ECU to provide early childhood mentoring to eastern NC educators

Incoming kindergartners throughout eastern North Carolina will soon be better prepared for classroom learning thanks to a $1.3 million grant awarded to East Carolina University.

ECU’s Department of Child Development and Family Relations was selected to receive the funding by the North Carolina Department of Health and Human Services (DHHS) to provide mentoring and evaluation to pre-kindergarten teachers in 46 counties in the region.

Barbara Brehm, coordinator of ECU’s birth to kindergarten undergraduate program in the College of Human Ecology, will oversee the Early Educator Support, Leadership and Professional Development (EESLPD) project.

“What we have seen over and over again, and what the research shows, is that the more knowledgeable and intentional a teacher is in using developmentally appropriate practices with young children, the higher the outcomes are in social, emotional and academic domains of learning,” Brehm said. “So, that’s the goal. We want children to come to kindergarten ready to learn.”

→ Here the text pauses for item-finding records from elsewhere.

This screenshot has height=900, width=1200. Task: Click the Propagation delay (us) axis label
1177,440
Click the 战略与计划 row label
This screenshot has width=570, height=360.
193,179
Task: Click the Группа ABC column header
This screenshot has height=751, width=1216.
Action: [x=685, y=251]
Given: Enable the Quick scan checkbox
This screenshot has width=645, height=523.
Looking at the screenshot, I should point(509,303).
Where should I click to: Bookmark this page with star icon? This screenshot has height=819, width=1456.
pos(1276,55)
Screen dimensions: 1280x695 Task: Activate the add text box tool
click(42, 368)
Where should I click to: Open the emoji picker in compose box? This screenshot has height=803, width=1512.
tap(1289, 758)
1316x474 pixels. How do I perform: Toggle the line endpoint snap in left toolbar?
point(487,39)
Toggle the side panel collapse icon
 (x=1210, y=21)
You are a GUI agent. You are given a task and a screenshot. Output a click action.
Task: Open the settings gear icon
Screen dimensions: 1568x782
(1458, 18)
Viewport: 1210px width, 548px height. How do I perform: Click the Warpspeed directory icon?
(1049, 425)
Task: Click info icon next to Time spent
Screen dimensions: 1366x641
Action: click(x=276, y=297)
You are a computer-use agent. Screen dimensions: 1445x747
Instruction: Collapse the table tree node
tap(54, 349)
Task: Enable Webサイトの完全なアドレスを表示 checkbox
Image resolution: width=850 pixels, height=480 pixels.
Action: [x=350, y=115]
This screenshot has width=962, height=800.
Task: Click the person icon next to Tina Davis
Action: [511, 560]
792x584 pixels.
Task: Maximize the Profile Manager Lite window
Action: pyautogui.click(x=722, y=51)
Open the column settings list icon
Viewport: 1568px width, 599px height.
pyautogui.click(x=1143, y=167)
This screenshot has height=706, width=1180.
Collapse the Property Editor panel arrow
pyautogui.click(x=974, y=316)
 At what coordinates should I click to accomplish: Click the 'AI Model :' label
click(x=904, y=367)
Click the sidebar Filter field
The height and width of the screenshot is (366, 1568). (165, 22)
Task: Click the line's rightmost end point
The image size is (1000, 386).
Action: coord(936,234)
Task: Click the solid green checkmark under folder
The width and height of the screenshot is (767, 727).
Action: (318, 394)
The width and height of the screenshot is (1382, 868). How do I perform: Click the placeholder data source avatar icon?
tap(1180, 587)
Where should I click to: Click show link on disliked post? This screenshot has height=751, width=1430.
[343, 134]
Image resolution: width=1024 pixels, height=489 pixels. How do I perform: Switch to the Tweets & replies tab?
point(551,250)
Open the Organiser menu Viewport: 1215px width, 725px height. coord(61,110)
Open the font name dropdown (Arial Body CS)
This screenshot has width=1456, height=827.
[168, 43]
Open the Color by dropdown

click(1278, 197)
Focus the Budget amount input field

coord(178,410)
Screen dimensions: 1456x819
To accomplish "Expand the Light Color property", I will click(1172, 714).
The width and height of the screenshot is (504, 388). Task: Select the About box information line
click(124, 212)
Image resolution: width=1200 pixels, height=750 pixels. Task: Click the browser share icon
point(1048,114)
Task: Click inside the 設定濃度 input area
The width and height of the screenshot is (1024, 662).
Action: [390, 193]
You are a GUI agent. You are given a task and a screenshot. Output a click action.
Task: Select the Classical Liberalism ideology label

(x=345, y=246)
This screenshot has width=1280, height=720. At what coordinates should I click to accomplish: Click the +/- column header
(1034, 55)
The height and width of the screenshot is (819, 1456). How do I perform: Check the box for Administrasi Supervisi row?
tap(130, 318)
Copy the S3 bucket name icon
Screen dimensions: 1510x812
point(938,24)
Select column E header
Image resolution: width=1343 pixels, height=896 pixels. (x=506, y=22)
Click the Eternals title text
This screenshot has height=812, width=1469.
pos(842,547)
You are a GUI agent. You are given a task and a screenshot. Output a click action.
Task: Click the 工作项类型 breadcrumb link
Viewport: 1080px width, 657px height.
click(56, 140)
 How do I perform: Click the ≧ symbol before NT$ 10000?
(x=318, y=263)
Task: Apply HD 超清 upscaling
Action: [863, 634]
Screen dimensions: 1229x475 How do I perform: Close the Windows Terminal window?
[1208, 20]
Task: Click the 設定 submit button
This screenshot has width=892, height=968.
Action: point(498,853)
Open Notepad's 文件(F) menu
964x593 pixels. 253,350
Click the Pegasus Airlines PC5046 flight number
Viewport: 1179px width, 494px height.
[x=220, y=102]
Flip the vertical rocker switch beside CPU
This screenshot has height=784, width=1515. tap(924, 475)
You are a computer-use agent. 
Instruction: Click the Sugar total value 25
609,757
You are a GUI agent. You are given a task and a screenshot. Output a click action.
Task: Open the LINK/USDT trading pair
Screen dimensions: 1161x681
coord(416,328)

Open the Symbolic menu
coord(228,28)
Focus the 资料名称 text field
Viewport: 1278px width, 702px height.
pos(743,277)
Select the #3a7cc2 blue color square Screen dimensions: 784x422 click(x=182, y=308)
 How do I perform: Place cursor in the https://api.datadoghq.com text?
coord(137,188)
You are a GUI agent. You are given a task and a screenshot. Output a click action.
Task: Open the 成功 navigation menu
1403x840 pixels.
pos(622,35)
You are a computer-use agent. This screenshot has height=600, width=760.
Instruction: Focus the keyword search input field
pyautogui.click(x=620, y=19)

At ECU’s Nancy Darden Child Development Center, educational activities teach children concepts that will help them succeed in kindergarten. A new ECU program will support pre-school teachers across eastern North Carolina through mentoring and evaluation, so that all children enter kindergarten with a good educational foundation. (Contributed photo)

Targeting four-year-olds at risk, the state-funded “NC Pre-K” program aims to ensure all kindergartners start their elementary years with a similar foundation. The Department of Public Instruction requires an assigned teacher to mentor and a principal to evaluate for all NC Pre-K classes as part of those efforts.

This is a simple process for public schools, since all principals qualify as evaluators based on their hiring requirements, and there’s also at least one qualified mentor teacher on staff by mandate.

But there are more than 500 non-public NC Pre-K programs in the eastern region alone. Licensed teachers at these schools have had to rely on the state for the required mentoring and evaluation, which led to an extensive waitlist from a lack of resources.

“DHHS is saying ‘we need to be able to serve more teachers, we have way too many on the waiting list. And we think we can do it through institutes of higher education, rather than just the state government.’ So our charge, our scope of work at ECU, is to serve all the teachers in the eastern half of the state,” Brehm said.

“Every licensed birth through kindergarten teacher who is working in NC Pre-K programs, or some other early childhood programs that require licensed teachers, we’re going to be serving those people.”

Through the EESLPD funding, independent consultants will be hired, contracted, trained, supported and monitored out of ECU. They must possess specific credentials to be selected, and they will each be assigned a caseload of schools close to their home offices throughout eastern North Carolina.

“The mentors will go out once or twice a month into the classrooms where they’ll offer resources to improve the specific learning methods of the children being taught,” Brehm said. “The evaluators go in four times a year to do an observation and rank the teacher on the state teaching standards.”

Debbie Saperstein has been a mentor-evaluator for NC Pre-K schools near Wilmington for three years under the old system. She says administration of these teacher support services through ECU should be much more effective because the consultants will be focused on one geographical area.

“And having the resources of ECU will help tremendously by making professional development more readily accessible to teachers and EESLPD staff,” Saperstein said.

Funding for the project is renewable every two years and was split evenly with UNC Charlotte, which will offer similar services to early childhood teachers in the western half of the state.

The program will be monitored quarterly by DHHS to ensure success. The agency will also track the progress of the teachers using state teaching standards ratings.

“The greatest value of the mentor/evaluation process is really not for the teachers. The greatest value is to the students,” Saperstein said. “(The students) benefit from the professional growth and excellence in teaching that result from the mentoring and evaluation process.”